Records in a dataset
********************
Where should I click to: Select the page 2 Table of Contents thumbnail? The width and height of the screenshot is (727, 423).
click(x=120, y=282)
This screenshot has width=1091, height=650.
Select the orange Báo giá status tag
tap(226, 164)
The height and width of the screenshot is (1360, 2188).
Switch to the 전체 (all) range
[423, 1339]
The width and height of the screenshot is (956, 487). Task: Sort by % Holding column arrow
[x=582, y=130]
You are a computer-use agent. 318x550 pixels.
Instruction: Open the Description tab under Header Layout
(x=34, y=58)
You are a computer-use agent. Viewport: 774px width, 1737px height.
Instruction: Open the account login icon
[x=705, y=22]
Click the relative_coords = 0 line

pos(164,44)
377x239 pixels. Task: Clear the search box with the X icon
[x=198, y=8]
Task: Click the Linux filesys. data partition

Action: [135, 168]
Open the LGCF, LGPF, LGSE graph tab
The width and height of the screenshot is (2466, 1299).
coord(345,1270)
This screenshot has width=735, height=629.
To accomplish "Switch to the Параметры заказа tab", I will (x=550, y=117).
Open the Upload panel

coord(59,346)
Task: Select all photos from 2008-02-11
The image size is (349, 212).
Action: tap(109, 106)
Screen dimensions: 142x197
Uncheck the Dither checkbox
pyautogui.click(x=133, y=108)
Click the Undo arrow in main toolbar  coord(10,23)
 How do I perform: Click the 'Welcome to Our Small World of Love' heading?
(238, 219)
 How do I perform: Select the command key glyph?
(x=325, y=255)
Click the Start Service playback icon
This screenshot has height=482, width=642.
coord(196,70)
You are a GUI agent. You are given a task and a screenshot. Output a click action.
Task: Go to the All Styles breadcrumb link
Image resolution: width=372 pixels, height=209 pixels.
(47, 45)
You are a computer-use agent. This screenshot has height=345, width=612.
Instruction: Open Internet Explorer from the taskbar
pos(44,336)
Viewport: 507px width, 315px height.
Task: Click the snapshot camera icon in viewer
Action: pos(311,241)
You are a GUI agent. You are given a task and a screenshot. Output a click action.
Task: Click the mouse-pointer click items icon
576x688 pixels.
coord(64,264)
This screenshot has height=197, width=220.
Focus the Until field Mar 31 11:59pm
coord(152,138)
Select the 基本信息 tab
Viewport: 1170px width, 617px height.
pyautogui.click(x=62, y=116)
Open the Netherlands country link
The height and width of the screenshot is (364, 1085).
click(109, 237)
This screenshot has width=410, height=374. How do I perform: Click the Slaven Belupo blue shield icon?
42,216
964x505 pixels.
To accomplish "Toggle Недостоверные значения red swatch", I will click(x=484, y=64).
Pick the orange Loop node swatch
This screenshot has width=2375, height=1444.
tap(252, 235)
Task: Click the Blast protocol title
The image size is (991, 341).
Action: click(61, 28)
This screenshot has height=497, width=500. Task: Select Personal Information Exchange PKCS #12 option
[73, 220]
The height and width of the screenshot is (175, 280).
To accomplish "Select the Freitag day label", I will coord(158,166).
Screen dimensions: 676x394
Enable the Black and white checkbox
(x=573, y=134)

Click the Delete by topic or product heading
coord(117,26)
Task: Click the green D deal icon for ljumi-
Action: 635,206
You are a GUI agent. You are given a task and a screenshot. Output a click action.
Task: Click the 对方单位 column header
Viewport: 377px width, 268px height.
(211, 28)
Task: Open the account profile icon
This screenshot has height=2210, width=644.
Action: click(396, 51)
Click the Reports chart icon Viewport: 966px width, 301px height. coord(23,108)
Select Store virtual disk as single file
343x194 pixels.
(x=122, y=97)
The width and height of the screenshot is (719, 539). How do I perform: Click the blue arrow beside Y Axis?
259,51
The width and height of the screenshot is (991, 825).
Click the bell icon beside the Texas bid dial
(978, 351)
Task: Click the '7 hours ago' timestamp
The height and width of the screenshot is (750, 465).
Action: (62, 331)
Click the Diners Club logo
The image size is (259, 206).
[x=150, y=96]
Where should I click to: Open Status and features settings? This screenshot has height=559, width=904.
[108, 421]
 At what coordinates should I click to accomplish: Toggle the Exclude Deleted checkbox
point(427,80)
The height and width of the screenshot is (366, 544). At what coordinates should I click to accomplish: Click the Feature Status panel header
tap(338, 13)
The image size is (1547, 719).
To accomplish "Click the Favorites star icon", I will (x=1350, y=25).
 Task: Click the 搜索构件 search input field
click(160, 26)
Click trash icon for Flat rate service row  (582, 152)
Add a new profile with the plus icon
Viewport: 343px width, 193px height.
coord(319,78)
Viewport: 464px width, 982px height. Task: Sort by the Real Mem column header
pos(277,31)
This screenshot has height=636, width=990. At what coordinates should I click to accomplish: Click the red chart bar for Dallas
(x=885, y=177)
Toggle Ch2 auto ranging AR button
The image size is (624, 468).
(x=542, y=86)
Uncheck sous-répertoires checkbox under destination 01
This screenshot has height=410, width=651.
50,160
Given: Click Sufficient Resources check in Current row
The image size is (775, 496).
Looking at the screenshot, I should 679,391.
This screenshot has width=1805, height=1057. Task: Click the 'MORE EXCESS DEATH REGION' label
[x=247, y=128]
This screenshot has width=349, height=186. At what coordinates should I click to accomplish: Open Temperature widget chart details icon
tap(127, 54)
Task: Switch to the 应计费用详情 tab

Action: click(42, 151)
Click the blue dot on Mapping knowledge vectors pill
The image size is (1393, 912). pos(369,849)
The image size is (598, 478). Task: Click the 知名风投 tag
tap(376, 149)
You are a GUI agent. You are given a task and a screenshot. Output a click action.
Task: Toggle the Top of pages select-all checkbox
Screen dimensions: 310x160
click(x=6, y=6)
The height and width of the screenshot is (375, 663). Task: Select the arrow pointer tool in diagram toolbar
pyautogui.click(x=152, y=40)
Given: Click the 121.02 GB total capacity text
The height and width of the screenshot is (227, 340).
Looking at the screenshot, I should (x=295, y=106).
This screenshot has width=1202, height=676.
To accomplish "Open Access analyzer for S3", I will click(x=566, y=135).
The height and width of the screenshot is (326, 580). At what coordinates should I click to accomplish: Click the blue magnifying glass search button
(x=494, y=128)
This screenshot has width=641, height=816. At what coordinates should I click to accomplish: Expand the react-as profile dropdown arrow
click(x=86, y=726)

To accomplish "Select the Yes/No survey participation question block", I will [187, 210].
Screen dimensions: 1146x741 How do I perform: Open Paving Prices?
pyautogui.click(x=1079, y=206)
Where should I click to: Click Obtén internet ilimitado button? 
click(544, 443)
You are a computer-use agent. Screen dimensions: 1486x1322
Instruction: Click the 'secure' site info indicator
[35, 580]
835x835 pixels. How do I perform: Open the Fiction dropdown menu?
********************
**Exercise goal**:
Can you reproduce all of the data above, line for line, without changing anything?

**Exercise solution**:
Where should I click to: Select the page 2 Table of Contents thumbnail? The width and height of the screenshot is (727, 423).
click(x=120, y=282)
This screenshot has width=1091, height=650.
Select the orange Báo giá status tag
tap(226, 164)
The height and width of the screenshot is (1360, 2188).
Switch to the 전체 (all) range
[423, 1339]
The width and height of the screenshot is (956, 487). Task: Sort by % Holding column arrow
[x=582, y=130]
You are a computer-use agent. 318x550 pixels.
Instruction: Open the Description tab under Header Layout
(x=34, y=58)
You are a computer-use agent. Viewport: 774px width, 1737px height.
Instruction: Open the account login icon
[x=705, y=22]
Click the relative_coords = 0 line

pos(164,44)
377x239 pixels. Task: Clear the search box with the X icon
[x=198, y=8]
Task: Click the Linux filesys. data partition

Action: [135, 168]
Open the LGCF, LGPF, LGSE graph tab
The width and height of the screenshot is (2466, 1299).
coord(345,1270)
This screenshot has width=735, height=629.
To accomplish "Switch to the Параметры заказа tab", I will (x=550, y=117).
Open the Upload panel

coord(59,346)
Task: Select all photos from 2008-02-11
The image size is (349, 212).
Action: tap(109, 106)
Screen dimensions: 142x197
Uncheck the Dither checkbox
pyautogui.click(x=133, y=108)
Click the Undo arrow in main toolbar  coord(10,23)
 How do I perform: Click the 'Welcome to Our Small World of Love' heading?
(238, 219)
 How do I perform: Select the command key glyph?
(x=325, y=255)
Click the Start Service playback icon
This screenshot has height=482, width=642.
coord(196,70)
You are a GUI agent. You are given a task and a screenshot. Output a click action.
Task: Go to the All Styles breadcrumb link
Image resolution: width=372 pixels, height=209 pixels.
(47, 45)
You are a computer-use agent. This screenshot has height=345, width=612.
Instruction: Open Internet Explorer from the taskbar
pos(44,336)
Viewport: 507px width, 315px height.
Task: Click the snapshot camera icon in viewer
Action: pos(311,241)
You are a GUI agent. You are given a task and a screenshot. Output a click action.
Task: Click the mouse-pointer click items icon
576x688 pixels.
coord(64,264)
This screenshot has height=197, width=220.
Focus the Until field Mar 31 11:59pm
coord(152,138)
Select the 基本信息 tab
Viewport: 1170px width, 617px height.
pyautogui.click(x=62, y=116)
Open the Netherlands country link
The height and width of the screenshot is (364, 1085).
click(109, 237)
This screenshot has width=410, height=374. How do I perform: Click the Slaven Belupo blue shield icon?
42,216
964x505 pixels.
To accomplish "Toggle Недостоверные значения red swatch", I will click(x=484, y=64).
Pick the orange Loop node swatch
This screenshot has width=2375, height=1444.
tap(252, 235)
Task: Click the Blast protocol title
The image size is (991, 341).
Action: click(61, 28)
This screenshot has height=497, width=500. Task: Select Personal Information Exchange PKCS #12 option
[73, 220]
The height and width of the screenshot is (175, 280).
To accomplish "Select the Freitag day label", I will coord(158,166).
Screen dimensions: 676x394
Enable the Black and white checkbox
(x=573, y=134)

Click the Delete by topic or product heading
coord(117,26)
Task: Click the green D deal icon for ljumi-
Action: 635,206
You are a GUI agent. You are given a task and a screenshot. Output a click action.
Task: Click the 对方单位 column header
Viewport: 377px width, 268px height.
(211, 28)
Task: Open the account profile icon
This screenshot has height=2210, width=644.
Action: click(396, 51)
Click the Reports chart icon Viewport: 966px width, 301px height. coord(23,108)
Select Store virtual disk as single file
343x194 pixels.
(x=122, y=97)
The width and height of the screenshot is (719, 539). How do I perform: Click the blue arrow beside Y Axis?
259,51
The width and height of the screenshot is (991, 825).
Click the bell icon beside the Texas bid dial
(978, 351)
Task: Click the '7 hours ago' timestamp
The height and width of the screenshot is (750, 465).
Action: (62, 331)
Click the Diners Club logo
The image size is (259, 206).
[x=150, y=96]
Where should I click to: Open Status and features settings? This screenshot has height=559, width=904.
[108, 421]
 At what coordinates should I click to accomplish: Toggle the Exclude Deleted checkbox
point(427,80)
The height and width of the screenshot is (366, 544). At what coordinates should I click to accomplish: Click the Feature Status panel header
tap(338, 13)
The image size is (1547, 719).
To accomplish "Click the Favorites star icon", I will (x=1350, y=25).
 Task: Click the 搜索构件 search input field
click(160, 26)
Click trash icon for Flat rate service row  (582, 152)
Add a new profile with the plus icon
Viewport: 343px width, 193px height.
coord(319,78)
Viewport: 464px width, 982px height. Task: Sort by the Real Mem column header
pos(277,31)
This screenshot has height=636, width=990. At what coordinates should I click to accomplish: Click the red chart bar for Dallas
(x=885, y=177)
Toggle Ch2 auto ranging AR button
The image size is (624, 468).
(x=542, y=86)
Uncheck sous-répertoires checkbox under destination 01
This screenshot has height=410, width=651.
50,160
Given: Click Sufficient Resources check in Current row
The image size is (775, 496).
Looking at the screenshot, I should 679,391.
This screenshot has width=1805, height=1057. Task: Click the 'MORE EXCESS DEATH REGION' label
[x=247, y=128]
This screenshot has width=349, height=186. At what coordinates should I click to accomplish: Open Temperature widget chart details icon
tap(127, 54)
Task: Switch to the 应计费用详情 tab

Action: click(42, 151)
Click the blue dot on Mapping knowledge vectors pill
The image size is (1393, 912). pos(369,849)
The image size is (598, 478). Task: Click the 知名风投 tag
tap(376, 149)
You are a GUI agent. You are given a task and a screenshot. Output a click action.
Task: Toggle the Top of pages select-all checkbox
Screen dimensions: 310x160
click(x=6, y=6)
The height and width of the screenshot is (375, 663). Task: Select the arrow pointer tool in diagram toolbar
pyautogui.click(x=152, y=40)
Given: Click the 121.02 GB total capacity text
The height and width of the screenshot is (227, 340).
Looking at the screenshot, I should (x=295, y=106).
This screenshot has width=1202, height=676.
To accomplish "Open Access analyzer for S3", I will click(x=566, y=135).
The height and width of the screenshot is (326, 580). At what coordinates should I click to accomplish: Click the blue magnifying glass search button
(x=494, y=128)
This screenshot has width=641, height=816. At what coordinates should I click to accomplish: Expand the react-as profile dropdown arrow
click(x=86, y=726)

To accomplish "Select the Yes/No survey participation question block", I will [187, 210].
Screen dimensions: 1146x741 How do I perform: Open Paving Prices?
pyautogui.click(x=1079, y=206)
Where should I click to: Click Obtén internet ilimitado button? 
click(544, 443)
You are a computer-use agent. Screen dimensions: 1486x1322
Instruction: Click the 'secure' site info indicator
[35, 580]
835x835 pixels. How do I perform: Open the Fiction dropdown menu?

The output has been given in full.